# Connect: NIST Post-Quantum Cryptography Standards

**Module 08** | Real-World Connections

*The lattice problems you studied in this module are now the foundation of national cryptographic standards.*

## Introduction

In August 2024, NIST published three post-quantum cryptography standards:

- **FIPS 203 (ML-KEM):** Module-Lattice-Based Key Encapsulation Mechanism,
  based on the Kyber submission. This is the primary standard for
  post-quantum key exchange.

- **FIPS 204 (ML-DSA):** Module-Lattice-Based Digital Signature Algorithm,
  based on the Dilithium submission. This is the primary standard for
  post-quantum digital signatures.

- **FIPS 205 (SLH-DSA):** Stateless Hash-Based Digital Signature Algorithm,
  based on SPHINCS+. This is a hash-based backup that does not rely on
  lattice problems.

Both ML-KEM and ML-DSA are built on the **Module-LWE** problem over the
polynomial ring $R_q = \mathbb{Z}_q[x]/(x^{256} + 1)$ --- exactly the
structures you explored in notebooks 08d and 08e.

This notebook traces how the abstract lattice concepts from Module 08
become the concrete algorithms standardized for worldwide use.

## ML-KEM (Kyber): Ring-LWE for Key Encapsulation

ML-KEM uses **Module-LWE** over $R_q = \mathbb{Z}_{3329}[x]/(x^{256}+1)$.
The module rank $k$ determines the security level:

| Parameter Set | Module Rank $k$ | Effective Dimension | Security Level |
|---------------|-----------------|---------------------|----------------|
| ML-KEM-512    | 2               | 512                 | AES-128        |
| ML-KEM-768    | 3               | 768                 | AES-192        |
| ML-KEM-1024   | 4               | 1024                | AES-256        |

The core operations are:

1. **Key generation:** Sample small polynomials $\mathbf{s}, \mathbf{e} \in R_q^k$.
   The public key is $(A, \mathbf{t} = A\mathbf{s} + \mathbf{e})$ where $A$ is a
   $k \times k$ matrix of random polynomials in $R_q$.

Records from a dataset

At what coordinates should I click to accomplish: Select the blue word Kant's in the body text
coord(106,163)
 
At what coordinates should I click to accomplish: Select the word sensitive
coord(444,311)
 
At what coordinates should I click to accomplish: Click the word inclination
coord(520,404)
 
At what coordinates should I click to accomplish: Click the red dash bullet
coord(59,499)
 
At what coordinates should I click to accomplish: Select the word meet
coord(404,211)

* _Exercise set_:
1: Answer these questions about the NIST post-quantum standards text:
(a) Which submission is FIPS 204 based on?
(b) What value of q does ML-KEM use in its polynomial ring?
(c) What module rank k goes with ML-KEM-768?
2: Extend the NIST post-quantum standards text from the end of the key generation step, and go on with the rest of the core operations.
The listing has no role in any of this.

* _Set of answers_:
1:
(a) Dilithium
(b) 3329
(c) 3

2:
2. **Encapsulation:** To send a shared secret, sample fresh small polynomials
   $\mathbf{r}, \mathbf{e}_1, e_2$, compute the ciphertext as a new Ring-LWE
   sample that encodes a random message.

3. **Decapsulation:** Use the secret key $\mathbf{s}$ to strip away the Ring-LWE
   structure and recover the encoded message.

Let us implement a simplified version with tiny parameters to see the mechanics.

In [None]:
# === Toy ML-KEM: simplified Kyber key exchange ===
# Real Kyber uses n=256, q=3329, k=2/3/4.
# We use n=8, q=17, k=2 for pedagogy.

n = 8       # polynomial degree (real: 256)
q = 17      # modulus (real: 3329)
k = 2       # module rank (like Kyber-512)

Zq = Zmod(q)
Px.<x> = PolynomialRing(Zq)
Rq.<xbar> = Px.quotient(x^n + 1)

def small_poly(bound=1):
    """Sample a polynomial with small coefficients in {-bound, ..., bound}."""
    return Rq([ZZ.random_element(-bound, bound + 1) for _ in range(n)])

def uniform_poly():
    """Sample a uniformly random polynomial in R_q."""
    return Rq([ZZ.random_element(0, q) for _ in range(n)])

def poly_coeffs(p):
    """Extract coefficient list from a quotient ring element."""
    lifted = p.lift()
    return [lifted[i] for i in range(n)]

print(f'Toy ML-KEM parameters:')
print(f'  Ring: R_q = Z_{q}[x] / (x^{n} + 1)')
print(f'  Module rank: k = {k}')
print(f'  Public matrix A is {k}x{k} over R_q')
print(f'  Real Kyber uses n=256, q=3329')

In [None]:
# === Key Generation ===
set_random_seed(42)

# Public matrix A (k x k random polynomials)
A_mat = matrix(Rq, k, k, lambda i, j: uniform_poly())

# Secret key: vector of k small polynomials
s_vec = vector(Rq, [small_poly() for _ in range(k)])

# Error: vector of k small polynomials
e_vec = vector(Rq, [small_poly() for _ in range(k)])

# Public key: t = A * s + e
t_vec = A_mat * s_vec + e_vec

print('=== KEY GENERATION ===')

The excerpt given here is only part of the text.